It’s going to be two Apple Studios stacked on top of each other.
RL: So you guys don’t think they’ll use a tower like the current Mac Pro? Or they’re redefining the definition of “tower” for Mac?
MS: It depends on the support for PCIx carts. If it does, if they team up with Nvidia or AMD or make their own, which probably isn’t going to happen, but if they support graphics cards or audio cards or whatever, ethernet cards, whatever you would need there, it’s going to have to be a tower. If not, the sky’s the limit. Look at the trash can. They’ve done funky designs with the Mac Pro before.
JC: I feel like no matter what it is, it’s not going to be a tower like the one we have.

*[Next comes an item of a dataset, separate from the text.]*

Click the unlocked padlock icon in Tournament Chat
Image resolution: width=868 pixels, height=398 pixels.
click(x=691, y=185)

I think if you look at a lot of PCs, small form factor PCs that can fit a graphics card, they have a PCI slot, but they’re these little rectangular cans. I think if it’s got a slot you can use, it’s going to be something like that. It’s not going to be…basically shrink the current Mac Pro 50 percent in each direction, that kind of thing. Because the need for the motherboard and all that stuff that they have now is just not going to be there. The way they do their system on ships and stuff like that and cooling it and all that other, everything else about it, it’s just not necessary.

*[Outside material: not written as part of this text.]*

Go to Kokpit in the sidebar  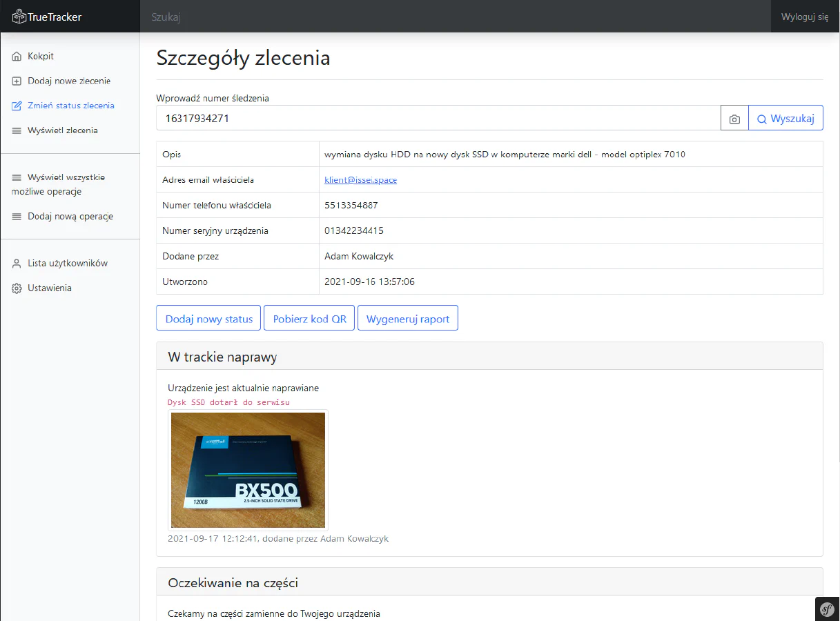click(41, 57)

MS: Yeah. I mean, look at the Mac Studio, which is basically as fast as the current Intel Mac Pro in some measurements and it’s what, an eighth of the size.
JC: I think you can stack a couple of two or three of those on top of each other or something like that to get an idea of the volume of this thing, even if it’s not the same shape that’s just sort of…

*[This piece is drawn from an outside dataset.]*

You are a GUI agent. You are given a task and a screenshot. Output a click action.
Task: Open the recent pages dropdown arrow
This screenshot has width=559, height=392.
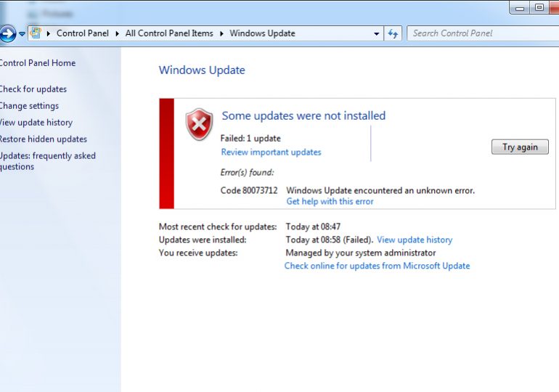coord(23,34)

MS: Well, I mean, that’s the thing. Apple, over the years, the Mac Pro has been like its striking professional desktop machine. It always has a design that’s very different from what else is out there. I’m talking about in their own lineup like the G5 had that silvery look, the G4 had the door that opens and the handles, like it never quite matches the rest of the line purposefully.
Like they want to kind of set it apart. So I’m curious to see design-wise, what it looks like.
RL: Stay with the Mac line. So there’ve been rumors that Apple is going to come out with an iMac Pro. Do you guys think that will happen?
MS: Just this week, we got a pretty strong one. So, just a quick history, the iMac Pro was discontinued last year. It came out in I think, 2017, I think. But never received an update. Was a good machine, but it was always seen as like a stopgap between the cylinder Mac Pro and the new Mac Pro when it arrived. So that went away last year.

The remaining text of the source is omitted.